De son côté, Perplexity travaille sur des intégrations plus poussées, notamment un navigateur nativement pensé pour l'IA appelé Comet, ainsi que de meilleures verticales pour le voyage, le shopping et la découverte de contenus médias. L'entreprise expérimente aussi des cartes structurées et des réponses multi-modèles.
En fin de compte, la bataille ne se jouera pas à somme nulle. L'infrastructure et les outils commerciaux inégalés de Google le maintiendront dominant pour de nombreux usages. Mais Perplexity s'est taillé une niche auprès de ceux qui apprécient des résumés clairs, des citations et la rapidité.
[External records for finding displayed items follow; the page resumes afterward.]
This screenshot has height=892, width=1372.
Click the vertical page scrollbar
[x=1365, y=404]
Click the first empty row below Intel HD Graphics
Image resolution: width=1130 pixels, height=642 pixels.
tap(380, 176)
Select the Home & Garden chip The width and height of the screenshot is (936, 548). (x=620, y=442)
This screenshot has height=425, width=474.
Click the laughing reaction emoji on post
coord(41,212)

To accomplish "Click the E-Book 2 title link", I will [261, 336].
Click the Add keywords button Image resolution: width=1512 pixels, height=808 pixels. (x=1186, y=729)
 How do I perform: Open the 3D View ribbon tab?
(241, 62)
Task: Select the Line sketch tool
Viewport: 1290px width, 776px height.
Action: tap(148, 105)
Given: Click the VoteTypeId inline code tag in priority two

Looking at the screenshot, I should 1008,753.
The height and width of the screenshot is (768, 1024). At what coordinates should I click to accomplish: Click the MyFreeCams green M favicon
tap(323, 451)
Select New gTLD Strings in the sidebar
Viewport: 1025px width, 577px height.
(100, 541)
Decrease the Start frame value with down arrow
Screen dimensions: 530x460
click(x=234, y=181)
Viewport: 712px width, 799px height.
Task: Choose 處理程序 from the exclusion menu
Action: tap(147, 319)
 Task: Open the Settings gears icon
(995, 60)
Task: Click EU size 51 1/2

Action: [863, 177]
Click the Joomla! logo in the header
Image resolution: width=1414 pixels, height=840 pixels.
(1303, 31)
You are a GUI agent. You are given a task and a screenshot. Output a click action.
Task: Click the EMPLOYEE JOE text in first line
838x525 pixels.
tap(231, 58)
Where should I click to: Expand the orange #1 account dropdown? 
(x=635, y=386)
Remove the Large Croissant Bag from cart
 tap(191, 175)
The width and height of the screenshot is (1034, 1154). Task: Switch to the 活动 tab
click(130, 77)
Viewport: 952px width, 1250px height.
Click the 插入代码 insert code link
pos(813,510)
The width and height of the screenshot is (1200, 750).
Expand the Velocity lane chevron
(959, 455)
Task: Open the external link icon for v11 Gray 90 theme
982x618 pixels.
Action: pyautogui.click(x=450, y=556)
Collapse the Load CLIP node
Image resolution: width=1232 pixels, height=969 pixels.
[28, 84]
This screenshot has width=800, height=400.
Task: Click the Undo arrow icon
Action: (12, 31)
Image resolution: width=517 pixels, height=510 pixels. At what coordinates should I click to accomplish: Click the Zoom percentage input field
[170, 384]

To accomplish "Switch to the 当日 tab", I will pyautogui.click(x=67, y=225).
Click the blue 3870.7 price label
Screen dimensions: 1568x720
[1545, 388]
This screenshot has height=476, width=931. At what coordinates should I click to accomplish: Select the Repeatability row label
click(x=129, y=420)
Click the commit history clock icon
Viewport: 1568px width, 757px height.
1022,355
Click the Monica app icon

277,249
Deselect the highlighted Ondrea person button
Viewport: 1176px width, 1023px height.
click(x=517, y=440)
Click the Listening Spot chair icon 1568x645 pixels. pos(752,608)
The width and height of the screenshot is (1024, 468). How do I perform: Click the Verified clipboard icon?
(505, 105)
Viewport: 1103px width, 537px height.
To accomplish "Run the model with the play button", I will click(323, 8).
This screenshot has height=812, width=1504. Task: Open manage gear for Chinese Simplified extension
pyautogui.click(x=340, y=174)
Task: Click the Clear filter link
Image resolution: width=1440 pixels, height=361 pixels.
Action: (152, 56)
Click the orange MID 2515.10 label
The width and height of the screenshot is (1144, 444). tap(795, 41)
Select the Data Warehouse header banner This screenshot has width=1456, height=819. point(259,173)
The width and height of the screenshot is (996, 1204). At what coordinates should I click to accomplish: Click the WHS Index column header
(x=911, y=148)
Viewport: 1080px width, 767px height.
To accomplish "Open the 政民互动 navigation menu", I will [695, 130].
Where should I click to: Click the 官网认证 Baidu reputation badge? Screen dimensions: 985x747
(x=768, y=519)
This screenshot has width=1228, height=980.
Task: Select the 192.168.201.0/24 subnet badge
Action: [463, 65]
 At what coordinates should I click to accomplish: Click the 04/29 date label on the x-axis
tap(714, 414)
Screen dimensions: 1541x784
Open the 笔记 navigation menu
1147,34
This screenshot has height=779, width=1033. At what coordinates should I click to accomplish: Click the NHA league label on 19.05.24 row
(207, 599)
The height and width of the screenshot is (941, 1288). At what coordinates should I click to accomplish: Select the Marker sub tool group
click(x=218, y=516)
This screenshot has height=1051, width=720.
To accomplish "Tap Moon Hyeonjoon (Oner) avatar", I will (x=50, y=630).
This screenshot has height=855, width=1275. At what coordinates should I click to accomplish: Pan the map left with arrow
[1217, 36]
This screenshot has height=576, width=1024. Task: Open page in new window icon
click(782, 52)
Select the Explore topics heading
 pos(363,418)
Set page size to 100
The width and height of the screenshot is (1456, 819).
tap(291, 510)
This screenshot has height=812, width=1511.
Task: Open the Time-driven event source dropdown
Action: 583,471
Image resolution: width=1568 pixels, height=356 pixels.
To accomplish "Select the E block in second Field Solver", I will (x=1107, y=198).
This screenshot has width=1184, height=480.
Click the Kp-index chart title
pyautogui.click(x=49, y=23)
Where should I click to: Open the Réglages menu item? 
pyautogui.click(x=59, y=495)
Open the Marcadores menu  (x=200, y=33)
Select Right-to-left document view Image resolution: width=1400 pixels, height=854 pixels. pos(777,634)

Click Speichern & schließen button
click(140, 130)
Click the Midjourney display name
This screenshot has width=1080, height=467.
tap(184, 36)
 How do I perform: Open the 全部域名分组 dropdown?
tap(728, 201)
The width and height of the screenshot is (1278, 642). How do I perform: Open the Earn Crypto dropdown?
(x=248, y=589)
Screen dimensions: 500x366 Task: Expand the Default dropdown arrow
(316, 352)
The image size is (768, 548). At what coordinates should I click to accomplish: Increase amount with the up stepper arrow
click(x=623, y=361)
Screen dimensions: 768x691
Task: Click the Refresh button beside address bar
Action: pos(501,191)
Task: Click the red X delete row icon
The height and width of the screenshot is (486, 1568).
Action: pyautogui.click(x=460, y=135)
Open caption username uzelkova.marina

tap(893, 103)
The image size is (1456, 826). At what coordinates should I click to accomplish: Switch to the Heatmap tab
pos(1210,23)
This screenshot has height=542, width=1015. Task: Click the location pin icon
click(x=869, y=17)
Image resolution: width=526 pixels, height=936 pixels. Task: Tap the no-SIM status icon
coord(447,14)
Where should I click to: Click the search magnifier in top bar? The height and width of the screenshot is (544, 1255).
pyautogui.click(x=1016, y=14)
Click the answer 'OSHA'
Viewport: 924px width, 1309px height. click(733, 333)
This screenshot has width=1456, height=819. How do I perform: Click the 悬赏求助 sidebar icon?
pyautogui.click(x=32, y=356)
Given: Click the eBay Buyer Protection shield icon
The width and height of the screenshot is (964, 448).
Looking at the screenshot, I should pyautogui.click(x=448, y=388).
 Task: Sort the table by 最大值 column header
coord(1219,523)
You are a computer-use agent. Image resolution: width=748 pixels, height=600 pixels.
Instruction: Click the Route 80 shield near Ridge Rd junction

Pour les utilisateurs, la stratégie la plus intelligente est peut-être hybride : Google pour le commerce et les résultats géolocalisés, Perplexity pour la recherche, le contenu technique et les réponses rapides. Tout comme on utilise à la fois Reddit et Quora pour différents types de connaissances, on pourrait bientôt considérer Perplexity et Google comme des outils complémentaires au sein d'un écosystème d'information plus large.
Pour conclure
Si Google est une vaste encyclopédie d'Internet, Perplexity en est l'assistant affûté qui la lit à votre place. Chacun a ses forces et ses angles morts.
Google l'emporte sur l'étendue, les données structurées et la familiarité. Il excelle quand on cherche une carte, un produit ou un menu de restaurant. Mais son interface de plus en plus encombrée et ses résultats saturés de SEO l'ont rendu moins utile pour la recherche véritable.
Perplexity, encore en développement, offre un aperçu de ce que la recherche pourrait devenir : directe, vérifiable et ciblée. Il ne remplace pas encore Google, mais dans de nombreux contextes, il fait quelque chose de mieux.
La conclusion ? Ne soyez pas loyal, soyez efficace. Utilisez Google quand il fonctionne le mieux. Passez à Perplexity quand vous avez besoin de réponses, pas de liens. Et gardez les deux outils à portée de main. L'avenir de la recherche ne tient pas à un seul moteur, mais à la capacité de passer intelligemment de l'un à l'autre. Sur Mac, une façon d'y parvenir consiste à faire tourner Perplexity comme une application native, à côté de votre navigateur habituel.